De grenswaarden zijn afhankelijk van de batterijchemie. Voor LFP-cellen ligt de veilige marge bijvoorbeeld tussen ongeveer 2,5 volt (ondergrens) en 3,65 volt (bovengrens). Voor NMC-chemieën liggen die waarden anders, meestal tussen 3,0 volt en 4,2 volt per cel.
Belang voor de levensduur
Over- en onder-voltage situaties zijn een van de grootste oorzaken van batterijdegradatie. Bij overladen kan de kathode beschadigd raken en neemt het risico op gasvorming of brand sterk toe. Bij te diepe ontlading kan de SEI-laag (Solid Electrolyte Interface) beschadigd raken en kan de cel permanent capaciteit verliezen. Door bescherming in te bouwen blijft de batterij binnen de veilige spanningsmarge en wordt de levensduur aanzienlijk verlengd.

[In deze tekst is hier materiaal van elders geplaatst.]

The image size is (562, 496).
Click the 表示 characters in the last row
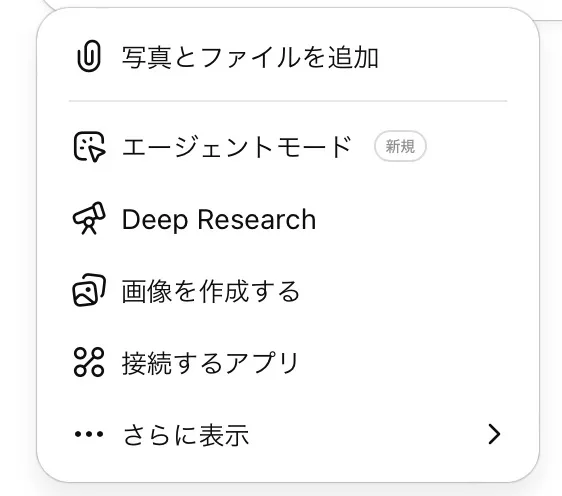click(224, 435)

Toepassing bij thuisbatterijen
In thuisbatterijen is over- en onder-voltage bescherming standaard geïntegreerd in het BMS en de laad- en ontlaadregeling van de omvormer. Dit garandeert dat de batterij niet alleen efficiënt werkt, maar ook veilig blijft, ongeacht het gebruikspatroon. Voor installateurs en gebruikers betekent dit dat zij geen handmatige controle hoeven uit te voeren: het systeem grijpt automatisch in zodra grenzen worden overschreden.
Samenvatting
Over- en onder-voltage bescherming zijn essentiële veiligheidsfuncties die ervoor zorgen dat een batterij nooit te ver wordt opgeladen of ontladen. Dit beschermt de cellen tegen schade, verlengt de levensduur en voorkomt gevaarlijke situaties. Voor thuisbatterijen is deze bescherming een standaardonderdeel van het BMS en een belangrijk fundament voor veilige energieopslag.